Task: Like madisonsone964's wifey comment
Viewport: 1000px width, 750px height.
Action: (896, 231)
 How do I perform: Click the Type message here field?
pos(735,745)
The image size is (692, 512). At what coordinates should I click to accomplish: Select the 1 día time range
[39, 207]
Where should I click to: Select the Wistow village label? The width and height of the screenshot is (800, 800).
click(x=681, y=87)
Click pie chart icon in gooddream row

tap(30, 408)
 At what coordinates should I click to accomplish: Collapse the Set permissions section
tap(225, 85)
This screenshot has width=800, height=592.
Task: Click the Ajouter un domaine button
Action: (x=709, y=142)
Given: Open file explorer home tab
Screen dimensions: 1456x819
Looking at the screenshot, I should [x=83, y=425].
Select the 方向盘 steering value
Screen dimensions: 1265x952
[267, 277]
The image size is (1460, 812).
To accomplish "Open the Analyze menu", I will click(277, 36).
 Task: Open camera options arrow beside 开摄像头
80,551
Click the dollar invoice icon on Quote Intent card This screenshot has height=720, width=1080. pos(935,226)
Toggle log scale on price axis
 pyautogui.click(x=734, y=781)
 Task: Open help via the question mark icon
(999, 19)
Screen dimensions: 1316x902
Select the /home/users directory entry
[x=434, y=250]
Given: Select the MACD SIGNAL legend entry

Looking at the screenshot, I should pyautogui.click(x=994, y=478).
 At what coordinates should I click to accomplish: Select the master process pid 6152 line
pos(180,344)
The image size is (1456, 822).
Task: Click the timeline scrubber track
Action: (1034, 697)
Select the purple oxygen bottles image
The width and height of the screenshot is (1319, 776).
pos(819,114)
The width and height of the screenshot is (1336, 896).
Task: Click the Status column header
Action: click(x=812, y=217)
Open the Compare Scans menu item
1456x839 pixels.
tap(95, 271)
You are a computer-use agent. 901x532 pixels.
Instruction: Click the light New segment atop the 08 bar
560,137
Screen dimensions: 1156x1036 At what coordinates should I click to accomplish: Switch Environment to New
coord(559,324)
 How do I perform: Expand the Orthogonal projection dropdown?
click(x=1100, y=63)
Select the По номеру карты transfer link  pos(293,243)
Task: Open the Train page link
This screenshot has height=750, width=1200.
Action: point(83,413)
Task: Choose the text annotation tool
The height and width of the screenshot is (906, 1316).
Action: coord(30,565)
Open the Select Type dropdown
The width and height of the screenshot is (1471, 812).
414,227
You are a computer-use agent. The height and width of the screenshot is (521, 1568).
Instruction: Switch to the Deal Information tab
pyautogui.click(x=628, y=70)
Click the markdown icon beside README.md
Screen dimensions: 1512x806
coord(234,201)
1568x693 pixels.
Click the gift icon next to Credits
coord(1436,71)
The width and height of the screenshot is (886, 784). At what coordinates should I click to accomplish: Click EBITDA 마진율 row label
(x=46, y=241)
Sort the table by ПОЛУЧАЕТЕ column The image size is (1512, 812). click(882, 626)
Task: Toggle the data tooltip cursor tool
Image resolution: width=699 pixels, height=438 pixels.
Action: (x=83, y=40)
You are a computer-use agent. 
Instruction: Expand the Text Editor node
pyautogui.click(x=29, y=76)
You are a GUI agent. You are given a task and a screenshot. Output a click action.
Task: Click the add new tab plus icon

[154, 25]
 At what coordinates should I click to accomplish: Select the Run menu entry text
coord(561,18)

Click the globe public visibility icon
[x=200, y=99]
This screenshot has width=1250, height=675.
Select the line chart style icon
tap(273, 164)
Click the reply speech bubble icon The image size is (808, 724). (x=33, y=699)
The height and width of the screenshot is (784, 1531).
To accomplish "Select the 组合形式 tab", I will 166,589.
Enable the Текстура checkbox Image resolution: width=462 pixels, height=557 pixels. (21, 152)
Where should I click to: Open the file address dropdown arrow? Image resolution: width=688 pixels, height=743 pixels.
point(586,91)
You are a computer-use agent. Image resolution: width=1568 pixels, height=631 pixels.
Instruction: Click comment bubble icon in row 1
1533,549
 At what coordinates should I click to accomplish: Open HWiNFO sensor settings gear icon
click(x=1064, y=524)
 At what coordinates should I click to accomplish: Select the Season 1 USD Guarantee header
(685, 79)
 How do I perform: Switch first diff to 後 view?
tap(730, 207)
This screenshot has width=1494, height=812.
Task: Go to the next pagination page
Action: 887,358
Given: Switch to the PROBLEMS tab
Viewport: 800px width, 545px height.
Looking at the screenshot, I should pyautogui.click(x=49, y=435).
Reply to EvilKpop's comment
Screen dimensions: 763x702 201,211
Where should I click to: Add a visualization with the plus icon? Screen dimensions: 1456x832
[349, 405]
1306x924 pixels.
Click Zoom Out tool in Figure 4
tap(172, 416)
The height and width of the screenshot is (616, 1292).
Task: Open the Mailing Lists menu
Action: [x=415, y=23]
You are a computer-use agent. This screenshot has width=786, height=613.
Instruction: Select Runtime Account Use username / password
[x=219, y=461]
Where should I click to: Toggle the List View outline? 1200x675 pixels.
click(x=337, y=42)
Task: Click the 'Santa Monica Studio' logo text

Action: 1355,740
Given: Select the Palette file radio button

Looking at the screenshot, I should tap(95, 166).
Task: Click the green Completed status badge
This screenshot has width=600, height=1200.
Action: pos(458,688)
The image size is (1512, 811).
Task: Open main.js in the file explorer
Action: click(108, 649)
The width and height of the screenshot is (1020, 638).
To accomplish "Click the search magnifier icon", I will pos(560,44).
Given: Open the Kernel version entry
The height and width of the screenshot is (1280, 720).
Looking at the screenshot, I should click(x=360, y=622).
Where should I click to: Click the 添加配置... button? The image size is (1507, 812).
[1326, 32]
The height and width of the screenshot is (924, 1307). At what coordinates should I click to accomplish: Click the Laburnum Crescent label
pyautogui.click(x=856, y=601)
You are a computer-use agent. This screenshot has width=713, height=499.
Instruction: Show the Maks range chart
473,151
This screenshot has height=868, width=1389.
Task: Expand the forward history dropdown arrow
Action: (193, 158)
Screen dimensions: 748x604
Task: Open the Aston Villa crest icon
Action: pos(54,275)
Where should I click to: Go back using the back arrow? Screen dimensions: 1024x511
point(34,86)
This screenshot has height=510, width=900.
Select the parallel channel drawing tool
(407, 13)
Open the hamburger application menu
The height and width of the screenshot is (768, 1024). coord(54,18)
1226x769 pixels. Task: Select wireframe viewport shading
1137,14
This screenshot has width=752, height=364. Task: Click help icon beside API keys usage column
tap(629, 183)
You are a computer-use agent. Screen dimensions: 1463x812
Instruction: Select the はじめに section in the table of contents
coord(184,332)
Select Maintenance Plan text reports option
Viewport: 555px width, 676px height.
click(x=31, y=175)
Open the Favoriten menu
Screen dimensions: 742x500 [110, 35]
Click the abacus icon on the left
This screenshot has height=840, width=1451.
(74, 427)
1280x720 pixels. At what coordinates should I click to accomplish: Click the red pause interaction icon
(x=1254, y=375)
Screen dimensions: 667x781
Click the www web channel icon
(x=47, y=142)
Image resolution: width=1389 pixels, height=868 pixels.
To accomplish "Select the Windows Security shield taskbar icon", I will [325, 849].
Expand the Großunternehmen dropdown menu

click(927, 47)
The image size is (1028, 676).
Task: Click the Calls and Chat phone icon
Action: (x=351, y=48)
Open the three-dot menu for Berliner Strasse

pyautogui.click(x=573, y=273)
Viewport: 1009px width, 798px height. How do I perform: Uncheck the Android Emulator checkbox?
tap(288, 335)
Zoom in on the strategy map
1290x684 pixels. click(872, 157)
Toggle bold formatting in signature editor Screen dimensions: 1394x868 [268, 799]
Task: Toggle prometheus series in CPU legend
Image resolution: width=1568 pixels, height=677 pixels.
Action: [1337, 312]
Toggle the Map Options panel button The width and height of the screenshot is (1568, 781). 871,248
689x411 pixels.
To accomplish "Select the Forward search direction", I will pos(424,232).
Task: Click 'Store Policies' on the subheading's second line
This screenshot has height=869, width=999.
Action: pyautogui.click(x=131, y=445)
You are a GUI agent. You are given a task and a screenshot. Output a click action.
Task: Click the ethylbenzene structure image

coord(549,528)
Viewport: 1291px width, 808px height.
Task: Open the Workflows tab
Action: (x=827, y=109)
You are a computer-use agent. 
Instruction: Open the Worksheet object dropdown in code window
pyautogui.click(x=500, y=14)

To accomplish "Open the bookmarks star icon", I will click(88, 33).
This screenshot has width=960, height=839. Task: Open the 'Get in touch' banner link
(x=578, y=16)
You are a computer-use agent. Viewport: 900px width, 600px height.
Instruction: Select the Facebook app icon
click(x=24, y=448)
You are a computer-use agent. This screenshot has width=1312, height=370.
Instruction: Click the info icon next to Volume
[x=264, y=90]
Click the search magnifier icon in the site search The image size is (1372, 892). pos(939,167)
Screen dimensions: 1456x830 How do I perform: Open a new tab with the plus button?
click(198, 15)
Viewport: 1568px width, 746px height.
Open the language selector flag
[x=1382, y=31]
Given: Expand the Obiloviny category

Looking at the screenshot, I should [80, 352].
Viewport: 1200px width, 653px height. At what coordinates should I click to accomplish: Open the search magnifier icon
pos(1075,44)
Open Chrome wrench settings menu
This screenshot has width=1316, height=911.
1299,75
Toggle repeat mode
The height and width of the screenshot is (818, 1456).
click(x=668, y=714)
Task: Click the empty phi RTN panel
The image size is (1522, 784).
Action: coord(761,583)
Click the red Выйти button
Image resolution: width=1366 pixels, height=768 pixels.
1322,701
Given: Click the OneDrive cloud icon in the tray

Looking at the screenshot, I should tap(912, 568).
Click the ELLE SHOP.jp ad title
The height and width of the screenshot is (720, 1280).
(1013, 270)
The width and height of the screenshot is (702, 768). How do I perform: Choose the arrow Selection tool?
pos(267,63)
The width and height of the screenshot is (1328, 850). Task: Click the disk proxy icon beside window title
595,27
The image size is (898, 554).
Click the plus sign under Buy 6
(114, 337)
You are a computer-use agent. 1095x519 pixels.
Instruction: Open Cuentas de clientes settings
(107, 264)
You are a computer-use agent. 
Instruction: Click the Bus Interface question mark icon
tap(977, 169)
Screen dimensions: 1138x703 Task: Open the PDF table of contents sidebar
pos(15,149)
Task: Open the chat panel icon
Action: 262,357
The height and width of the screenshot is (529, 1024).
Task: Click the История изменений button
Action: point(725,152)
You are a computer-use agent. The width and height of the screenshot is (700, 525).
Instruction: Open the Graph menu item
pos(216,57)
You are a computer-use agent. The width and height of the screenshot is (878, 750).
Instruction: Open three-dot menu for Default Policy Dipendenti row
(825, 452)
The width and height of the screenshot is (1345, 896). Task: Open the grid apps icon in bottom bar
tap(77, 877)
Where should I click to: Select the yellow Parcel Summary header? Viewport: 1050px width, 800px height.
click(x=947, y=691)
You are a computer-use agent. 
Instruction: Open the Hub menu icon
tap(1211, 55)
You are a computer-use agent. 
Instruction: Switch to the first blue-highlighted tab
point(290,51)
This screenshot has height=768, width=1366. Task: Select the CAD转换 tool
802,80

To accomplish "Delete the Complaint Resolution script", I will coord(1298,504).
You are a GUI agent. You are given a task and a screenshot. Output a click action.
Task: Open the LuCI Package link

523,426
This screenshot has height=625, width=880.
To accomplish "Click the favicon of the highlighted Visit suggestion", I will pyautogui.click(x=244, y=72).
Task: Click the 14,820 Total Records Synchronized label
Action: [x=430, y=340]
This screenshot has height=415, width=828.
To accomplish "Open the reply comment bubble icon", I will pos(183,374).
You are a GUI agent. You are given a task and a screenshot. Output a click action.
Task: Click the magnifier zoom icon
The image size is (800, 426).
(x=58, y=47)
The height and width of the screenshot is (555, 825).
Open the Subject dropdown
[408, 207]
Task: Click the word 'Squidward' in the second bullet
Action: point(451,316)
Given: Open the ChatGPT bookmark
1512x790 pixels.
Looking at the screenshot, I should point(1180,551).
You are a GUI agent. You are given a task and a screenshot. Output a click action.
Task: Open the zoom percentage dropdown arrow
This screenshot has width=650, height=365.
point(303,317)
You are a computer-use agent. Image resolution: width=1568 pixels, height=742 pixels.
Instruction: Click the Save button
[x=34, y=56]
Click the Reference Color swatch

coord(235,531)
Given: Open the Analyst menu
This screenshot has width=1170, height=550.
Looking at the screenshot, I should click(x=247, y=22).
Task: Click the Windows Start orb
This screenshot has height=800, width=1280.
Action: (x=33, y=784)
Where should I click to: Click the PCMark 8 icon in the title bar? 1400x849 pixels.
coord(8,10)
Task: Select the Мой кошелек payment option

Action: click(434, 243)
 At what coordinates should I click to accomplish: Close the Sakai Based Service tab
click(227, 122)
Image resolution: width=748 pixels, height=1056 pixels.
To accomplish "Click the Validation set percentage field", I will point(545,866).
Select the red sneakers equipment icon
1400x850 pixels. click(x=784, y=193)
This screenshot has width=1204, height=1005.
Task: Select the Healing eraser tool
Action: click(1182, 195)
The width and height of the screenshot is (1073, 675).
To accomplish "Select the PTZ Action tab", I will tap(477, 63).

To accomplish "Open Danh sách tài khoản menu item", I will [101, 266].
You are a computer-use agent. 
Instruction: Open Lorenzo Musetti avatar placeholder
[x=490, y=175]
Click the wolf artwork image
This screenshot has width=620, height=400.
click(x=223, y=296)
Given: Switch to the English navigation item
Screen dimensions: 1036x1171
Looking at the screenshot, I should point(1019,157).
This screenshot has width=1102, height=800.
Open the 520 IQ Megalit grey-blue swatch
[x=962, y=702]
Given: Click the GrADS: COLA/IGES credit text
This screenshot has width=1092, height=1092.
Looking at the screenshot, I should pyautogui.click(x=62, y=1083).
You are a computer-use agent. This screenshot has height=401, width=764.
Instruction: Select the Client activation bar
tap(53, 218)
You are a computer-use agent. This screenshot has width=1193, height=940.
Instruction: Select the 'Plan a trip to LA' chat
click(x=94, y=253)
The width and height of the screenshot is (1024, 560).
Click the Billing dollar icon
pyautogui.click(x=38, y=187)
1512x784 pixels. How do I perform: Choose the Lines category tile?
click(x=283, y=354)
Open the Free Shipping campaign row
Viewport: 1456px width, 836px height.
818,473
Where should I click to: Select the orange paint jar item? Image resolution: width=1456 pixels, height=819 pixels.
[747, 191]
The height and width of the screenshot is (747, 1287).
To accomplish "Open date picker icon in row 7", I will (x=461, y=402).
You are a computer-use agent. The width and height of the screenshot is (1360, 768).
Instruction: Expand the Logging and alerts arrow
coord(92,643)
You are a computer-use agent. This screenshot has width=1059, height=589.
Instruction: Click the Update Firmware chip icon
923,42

§

### Brief
Reproduce the material verbatim from the start of the records through the line containing "Action: (1034, 697)", including both the first line and that line.

### Solution for this task
Task: Like madisonsone964's wifey comment
Viewport: 1000px width, 750px height.
Action: (896, 231)
 How do I perform: Click the Type message here field?
pos(735,745)
The image size is (692, 512). At what coordinates should I click to accomplish: Select the 1 día time range
[39, 207]
Where should I click to: Select the Wistow village label? The width and height of the screenshot is (800, 800).
click(x=681, y=87)
Click pie chart icon in gooddream row

tap(30, 408)
 At what coordinates should I click to accomplish: Collapse the Set permissions section
tap(225, 85)
This screenshot has width=800, height=592.
Task: Click the Ajouter un domaine button
Action: (x=709, y=142)
Given: Open file explorer home tab
Screen dimensions: 1456x819
Looking at the screenshot, I should [x=83, y=425].
Select the 方向盘 steering value
Screen dimensions: 1265x952
[267, 277]
The image size is (1460, 812).
To accomplish "Open the Analyze menu", I will click(277, 36).
 Task: Open camera options arrow beside 开摄像头
80,551
Click the dollar invoice icon on Quote Intent card This screenshot has height=720, width=1080. pos(935,226)
Toggle log scale on price axis
 pyautogui.click(x=734, y=781)
 Task: Open help via the question mark icon
(999, 19)
Screen dimensions: 1316x902
Select the /home/users directory entry
[x=434, y=250]
Given: Select the MACD SIGNAL legend entry

Looking at the screenshot, I should pyautogui.click(x=994, y=478).
 At what coordinates should I click to accomplish: Select the master process pid 6152 line
pos(180,344)
The image size is (1456, 822).
Task: Click the timeline scrubber track
Action: (1034, 697)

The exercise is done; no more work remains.